If you simply cannot avoid having your in-laws at your house for longer than 45 minutes, take your baby to your room and lock the door and only come out between feedings to let your in-laws see their new grandchild. You’ll be nursing around-the-clock in those early weeks (I’m assuming you’ll be nursing since you mention breastfeeding, but even that is something you don’t have total control over…) and, truthfully, there won’t be a lot of time for anyone else to hold the baby anyway. You can bring the baby out for 30 minutes to be held and then take her back to your room, lock the door, and enjoy your privacy.
Finally, we’re talking about a few days here, right? A few days that may or may not fall in your first week of parenthood. And you’re so wound up about protecting your space which, again, may not yet even include a baby, that you’re concerned about starting a huge family feud over it? Look, I know how crazy the pregnancy hormones can make you feel, and I know how overwhelming the thoughts of first-time parenthood are. I know those early days as a new mother are so precious and it’s natural to want to protect that time and keep it as free from intrusion as you can. But I also know what the reality of all of this is. I know what the other side looks like and feels like. And I know that parenthood is nothing if not a very long exercise in sacrifice. You sacrifice your time, your energy, your own wants, and often your own needs. Most of all, you sacrifice your plans and fantasies of life with a baby or young child for the stark realities of that life — including a stunning lack of sleep (and privacy!) — and you do that over and over and over. And as you do that, you continue re-adjusting your boundaries and learning what your true deal-breakers are. You continue re-calculating and fine-tuning your needs, re-charging your batteries in the tiny pockets of time you find to breathe deeply, even if that means shutting and locking your door to the outside world for five minutes.

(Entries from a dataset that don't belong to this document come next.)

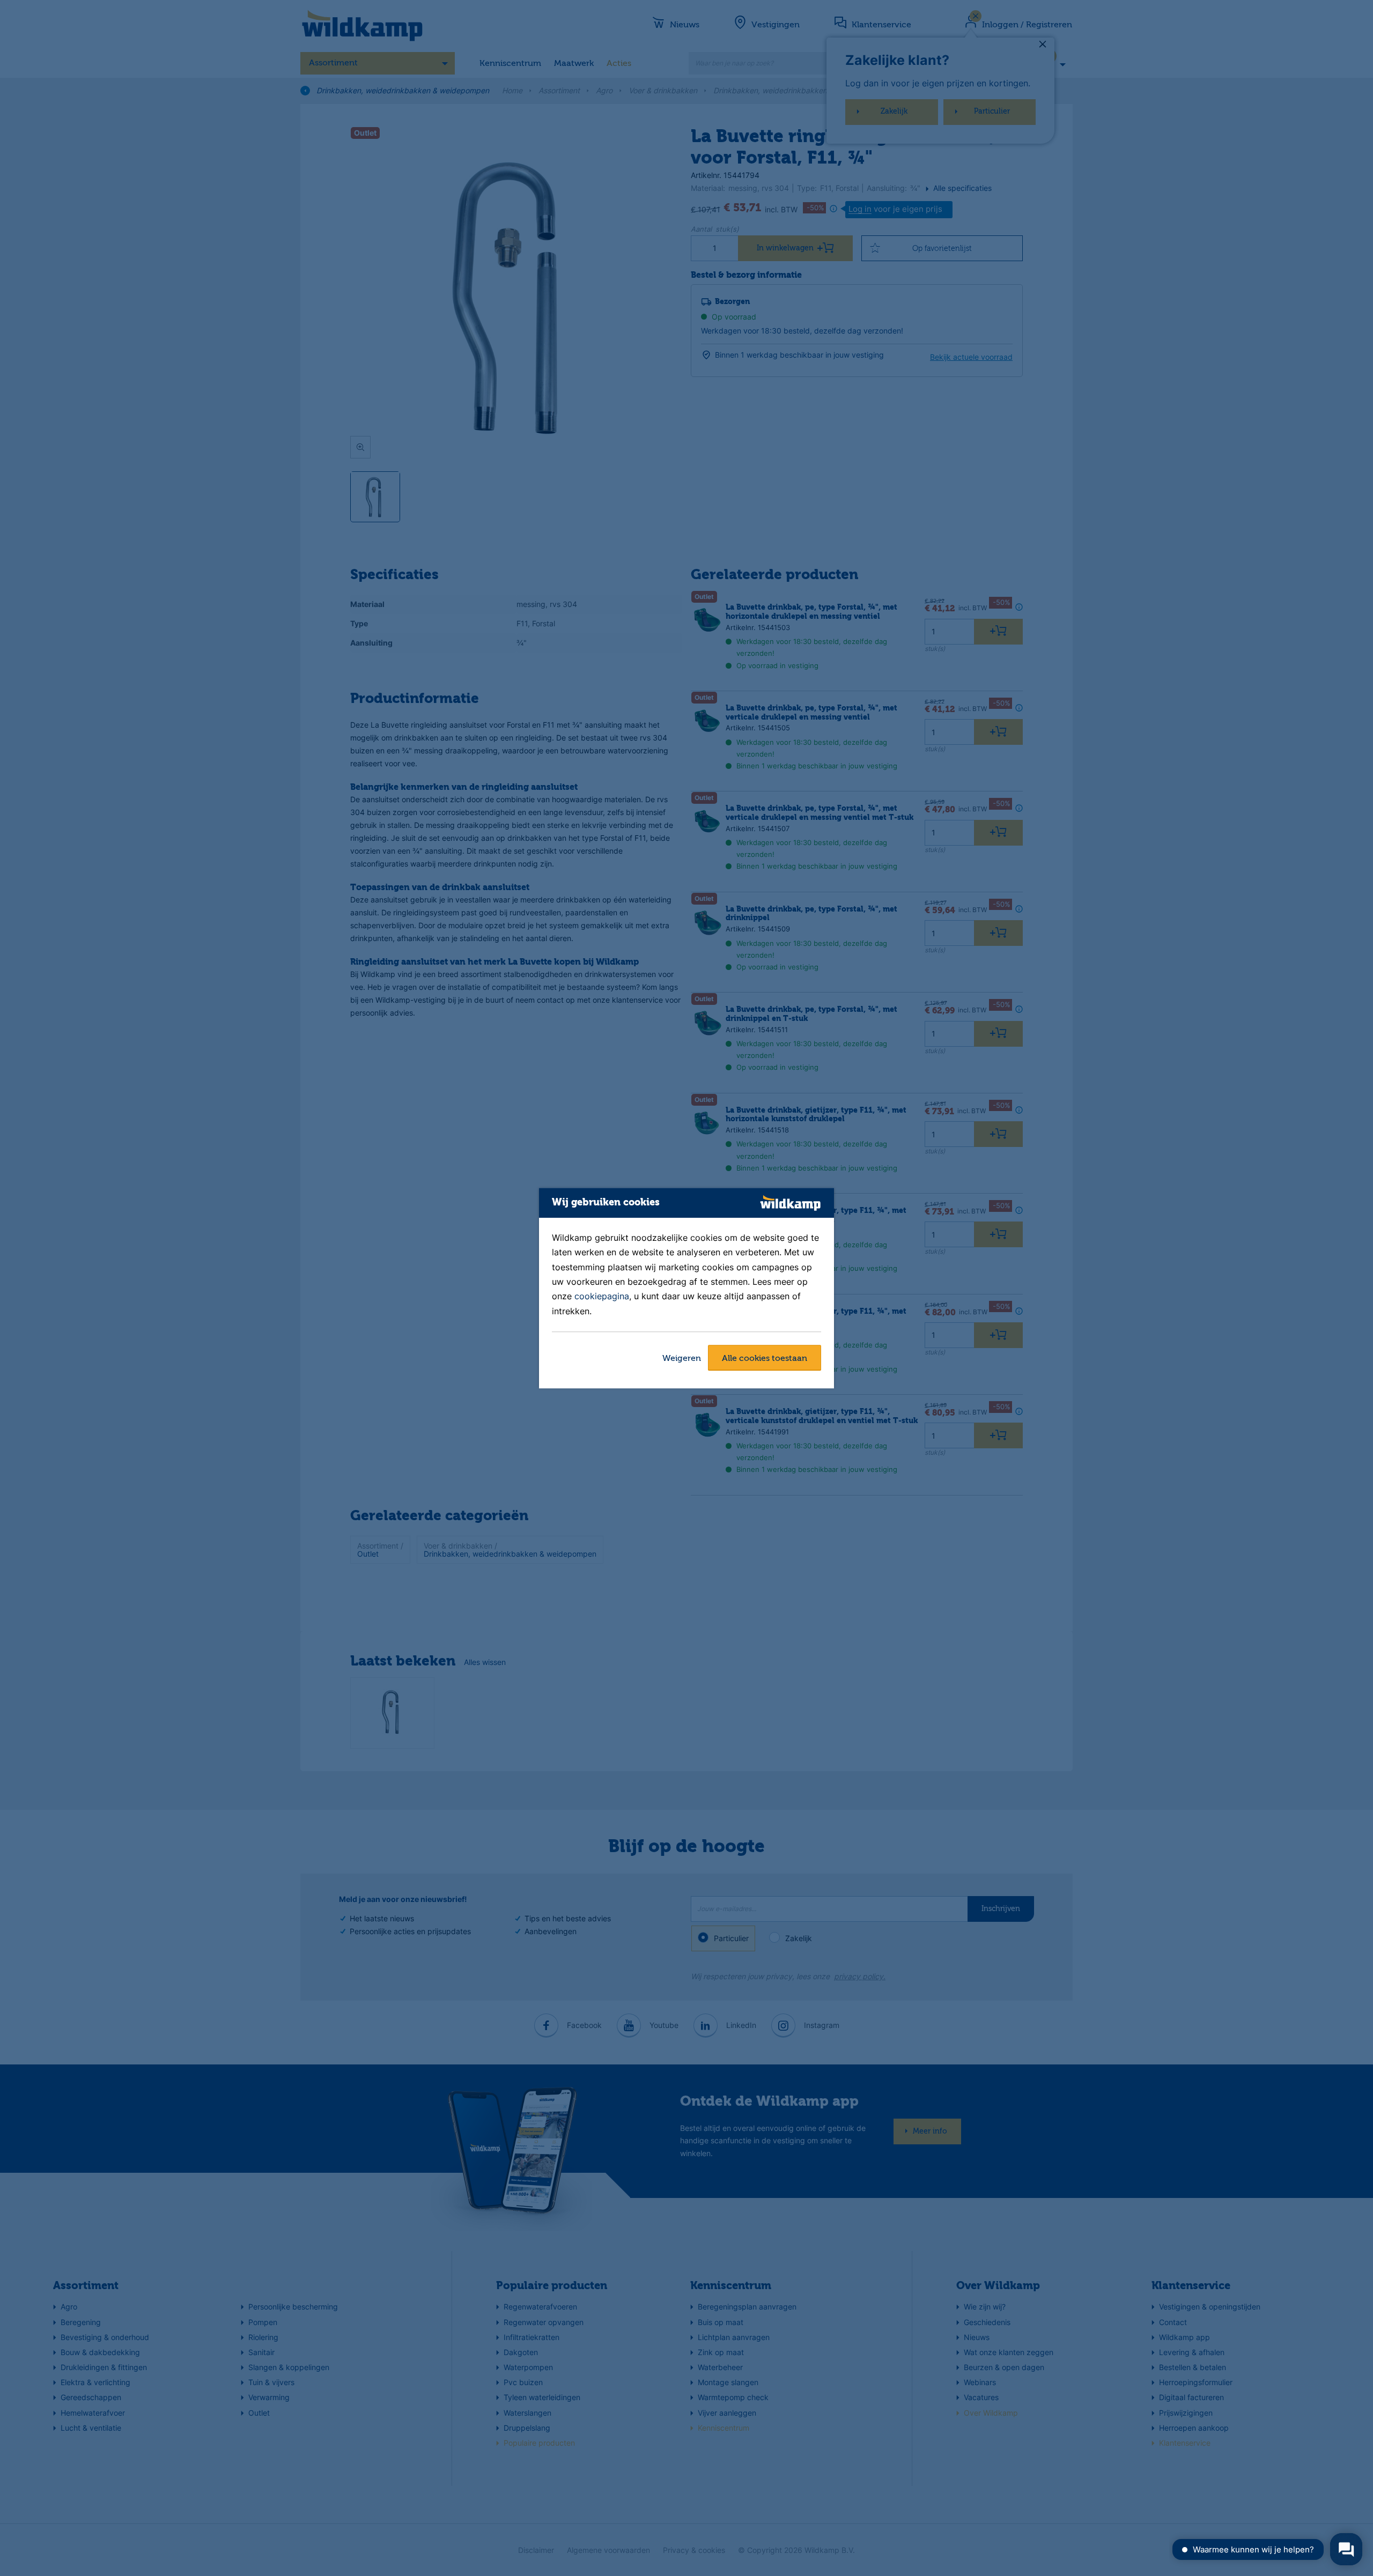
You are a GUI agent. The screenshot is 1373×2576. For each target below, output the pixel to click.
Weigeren (681, 1358)
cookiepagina (601, 1296)
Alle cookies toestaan (764, 1358)
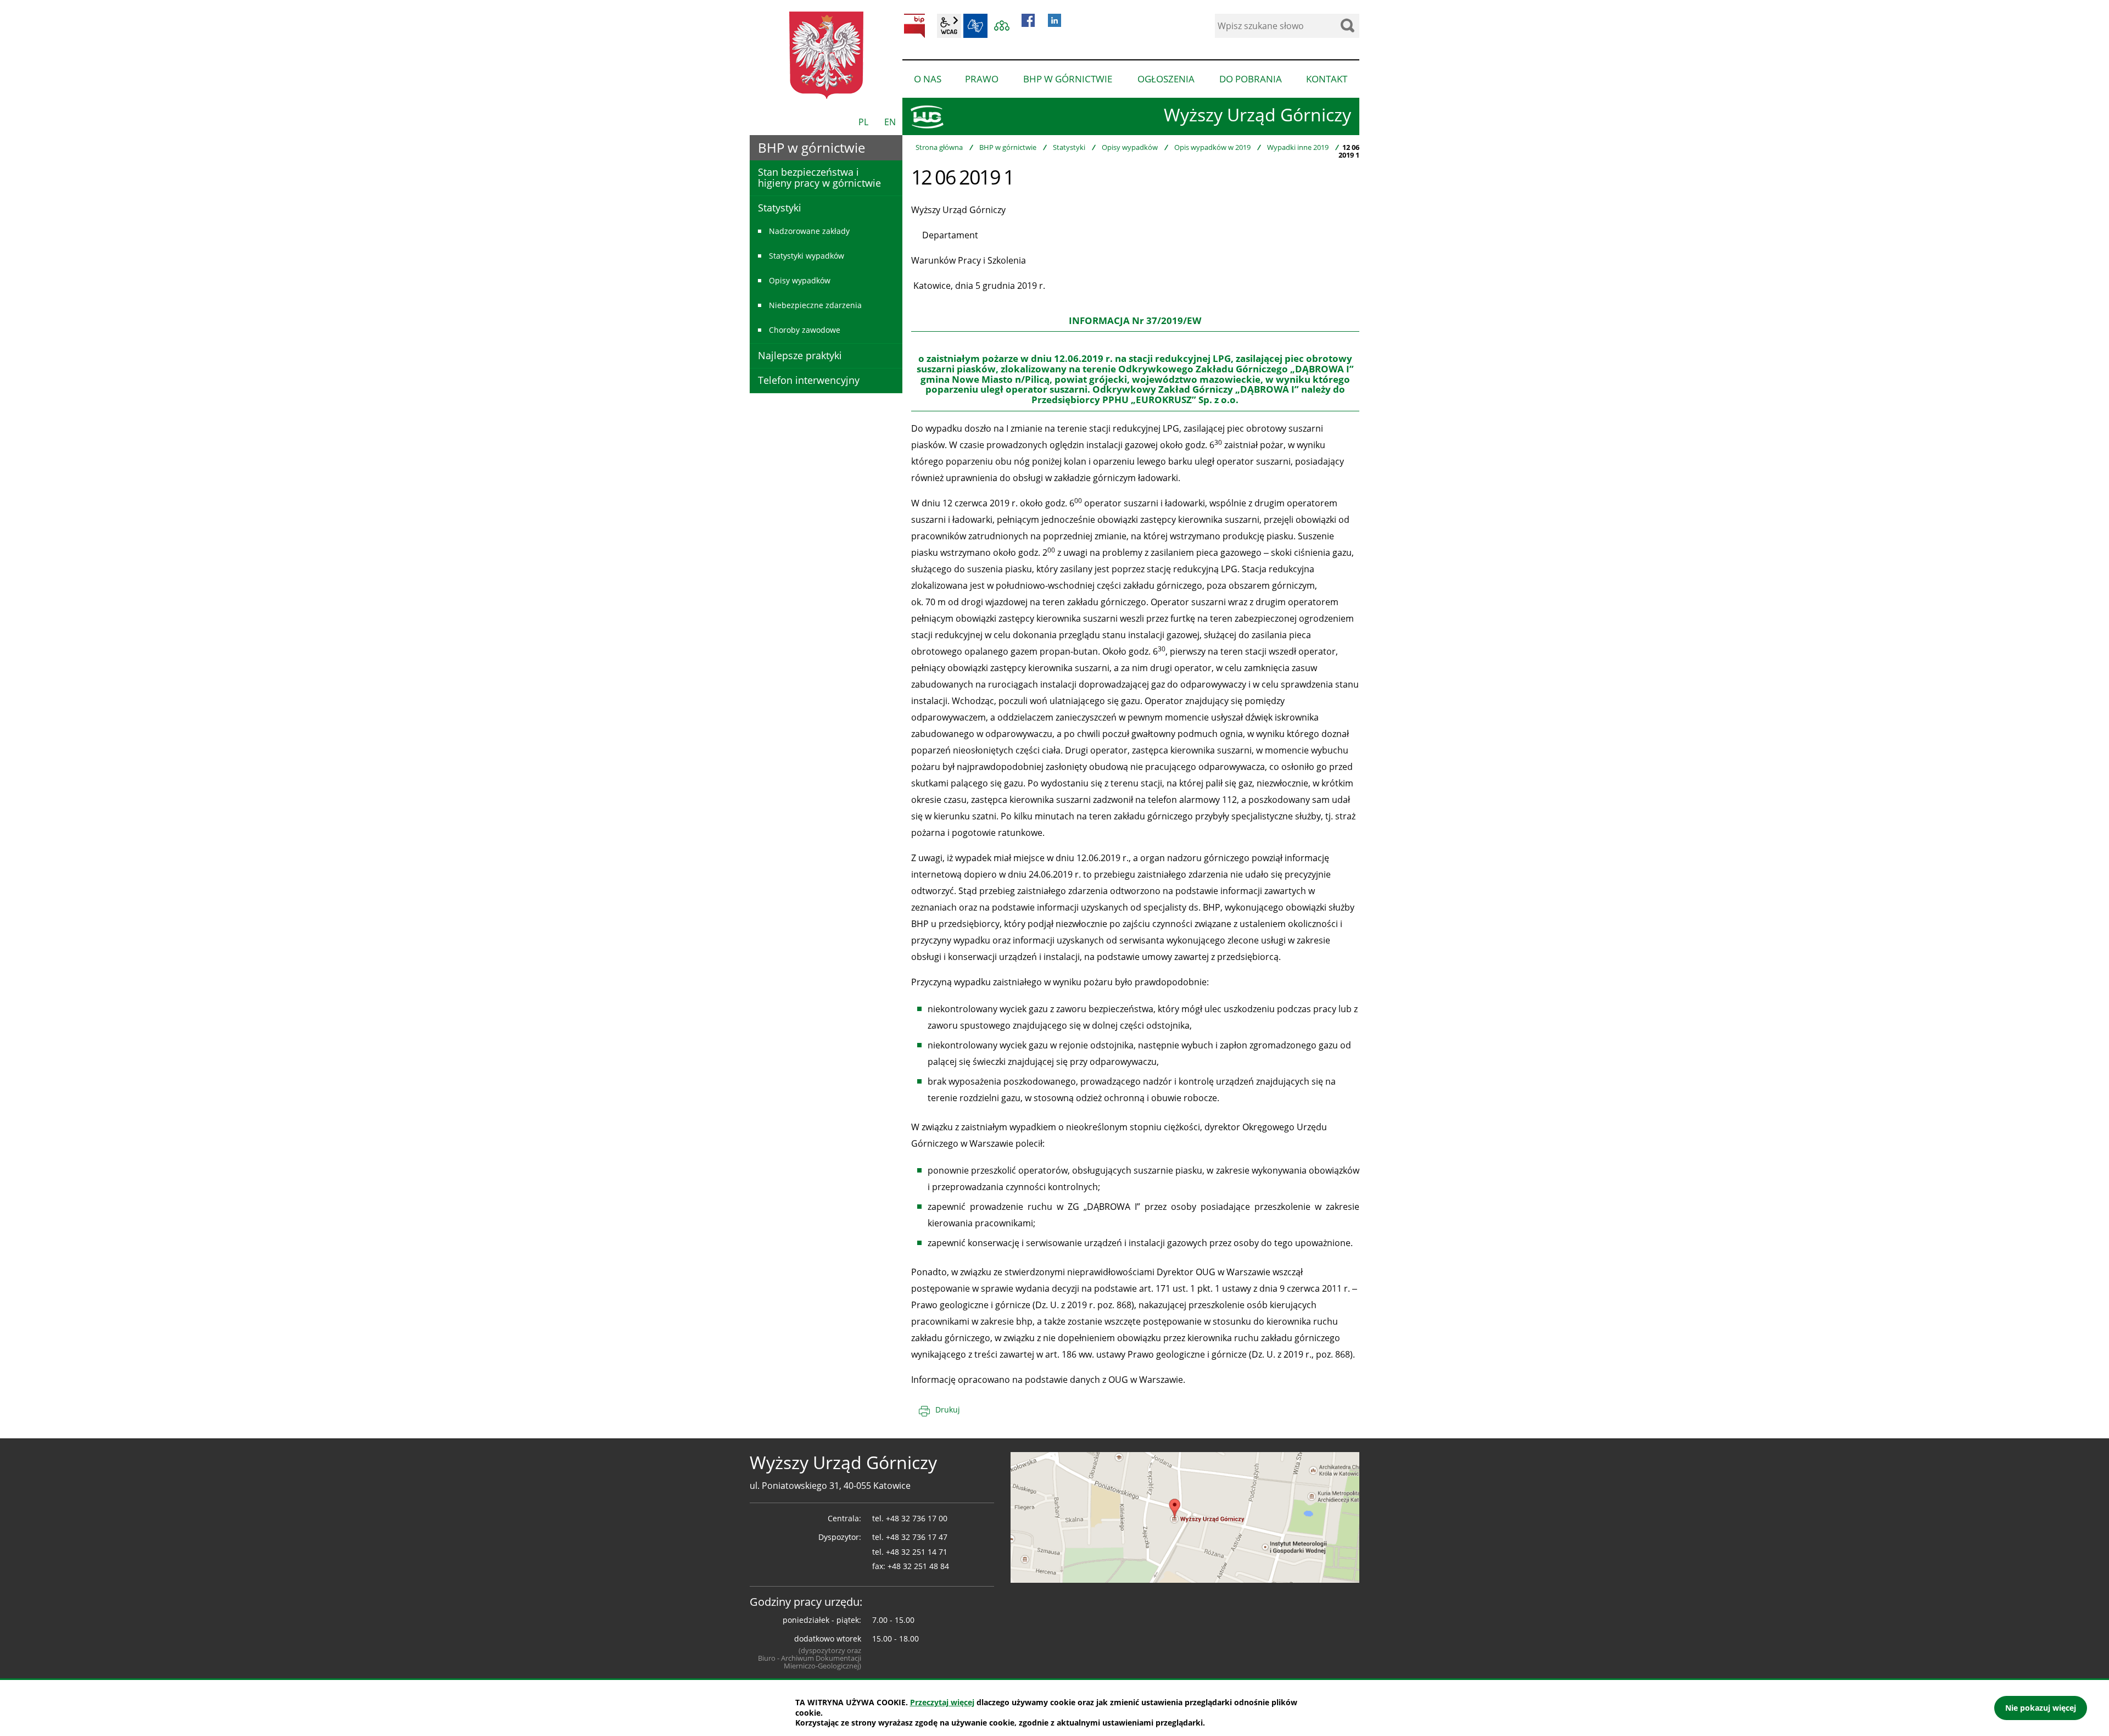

In short: In the coming years, you will be faced with many, many potential battles over what you want. I suggest you pick the ones that are really important to you and let the others go. It’s hard to know now what could be more important than the first week at home with your new baby, but, if you can manage to avoid a “huge family feud,” you will have more leverage in the future when the stakes might be higher and you won’t have doctor’s orders as an excuse or the explanation of breast-feeding to lock yourself in your bedroom and shut yourself off from the rest of the world for an hour at a time.